Even though rates spiked after the election and may rise further, there are about four million borrowers who will still benefit from refinancing, and of that, two million borrowers could save $200 or more per month by refinancing.
There are many reasons to refinance, but here’s what you should know before you act.
Refinancing costs money
There’s no such thing as a free refinance. You’ll need to pay closing costs, which typically run anywhere from 2 to 5 percent of your loan amount. So, if you’re refinancing a $150,000 loan, you might pay between $3,000 and $7,500 in closing costs upfront.
One option you have is for your mortgage lender to cover the closing costs using a no-closing cost refinance. But if you go that route, you’ll pay a slightly higher interest, says Ray Rodriguez, regional mortgage sales manager at TD Bank.
Therefore, “you need to calculate your time horizon,” says Rodriguez.

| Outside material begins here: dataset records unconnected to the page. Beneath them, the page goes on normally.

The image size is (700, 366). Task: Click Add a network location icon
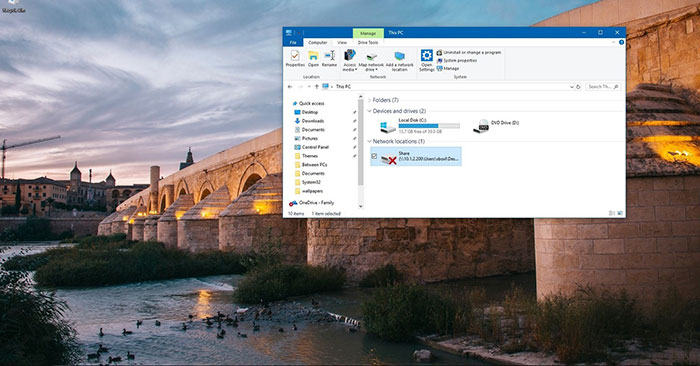tap(400, 61)
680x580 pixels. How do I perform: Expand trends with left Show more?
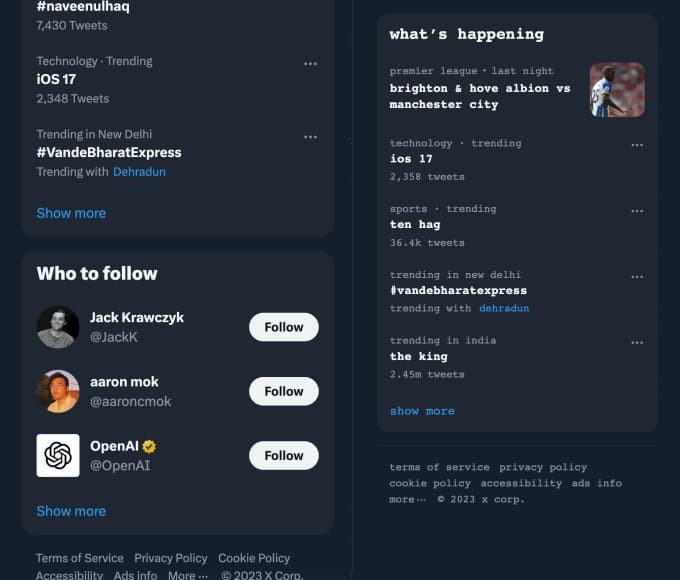71,213
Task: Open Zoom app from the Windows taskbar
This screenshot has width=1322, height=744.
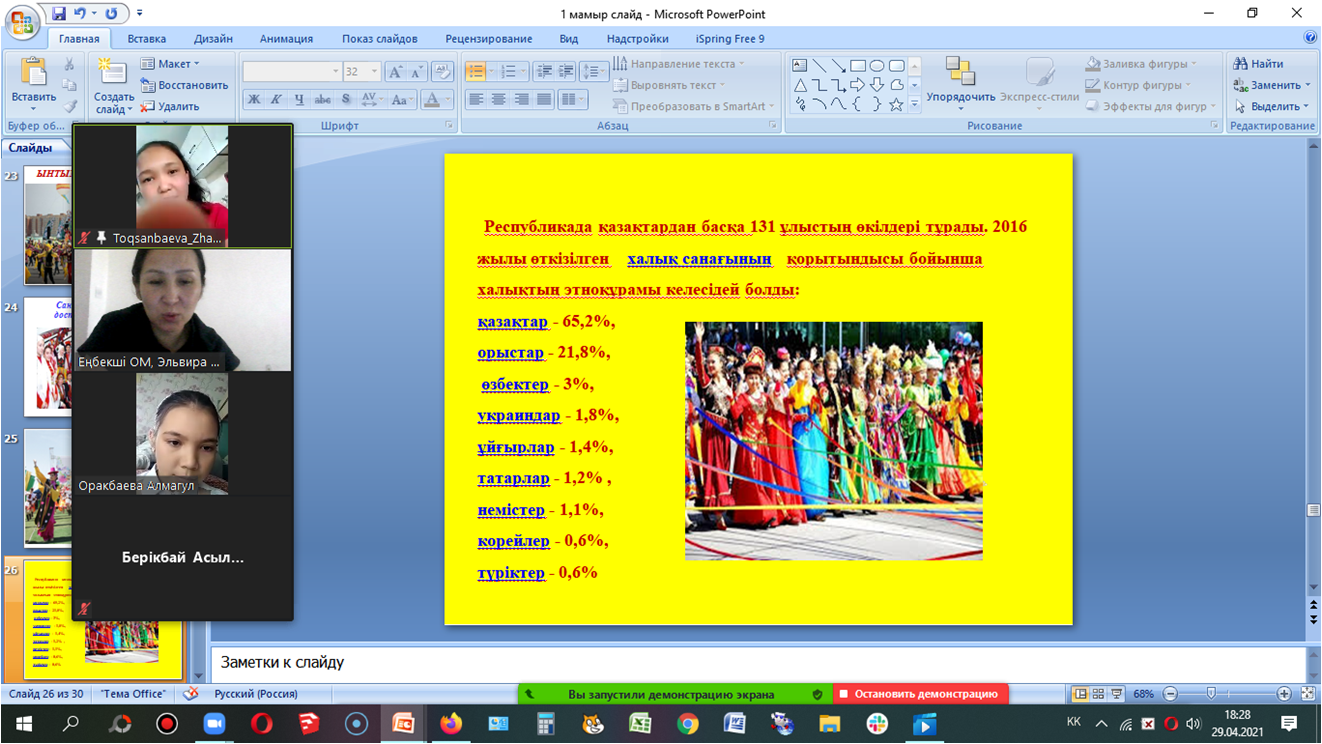Action: coord(214,724)
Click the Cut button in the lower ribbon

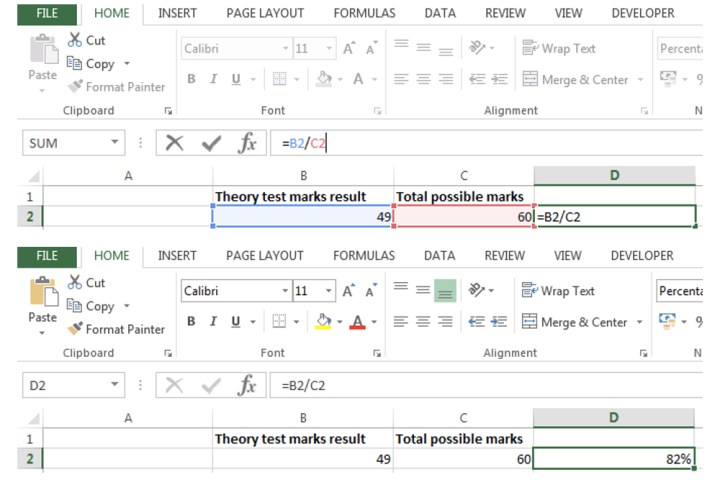[86, 283]
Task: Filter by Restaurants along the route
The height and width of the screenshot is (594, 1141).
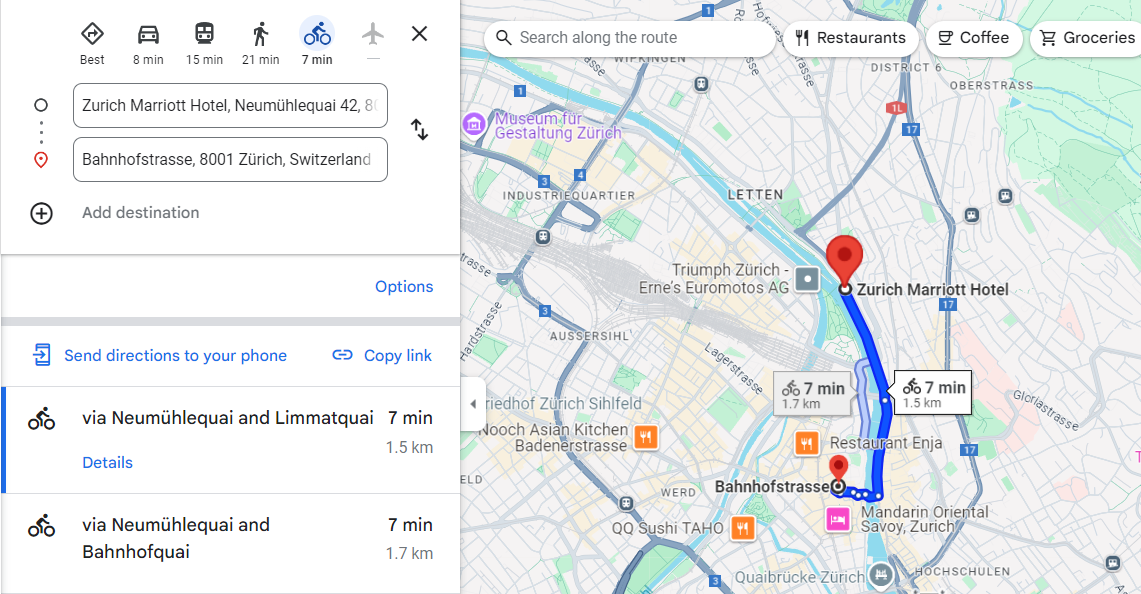Action: 850,38
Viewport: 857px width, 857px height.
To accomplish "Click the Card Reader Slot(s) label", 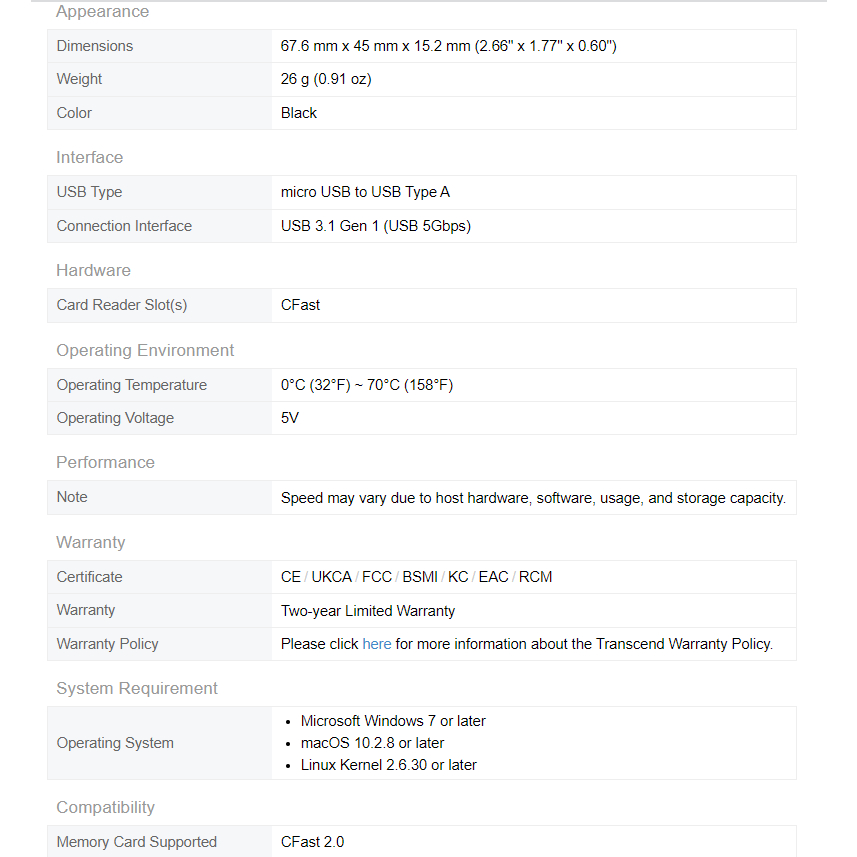I will coord(122,305).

Before selecting a no-cost refinance, look at what the closing costs would be if you were paying for them separately, then calculate how long it would take the monthly payment savings from a refinance to repay the closing costs. Once you do that you can more accurately determine whether a no-closing cost refinance is mathematically sound for your situation.
Use a refinance calculator to see how long it will take for you to recoup the closing costs. If your breakeven point is four years but you only plan to stay in the home for two years, refinancing isn’t a smart move.
Savings should repay costs quickly
Refinancing makes sense when your interest rate on your mortgage is more than 100 basis points above current interest rates, says Todd Sheinin, a mortgage lender and chief operating officer at New America Financial in Gaithersburg, MD.
Of course, everyone has different objectives, so there’s no hard and fast rule on how much you should save, but generally your refi costs should be recouped in about two years or less.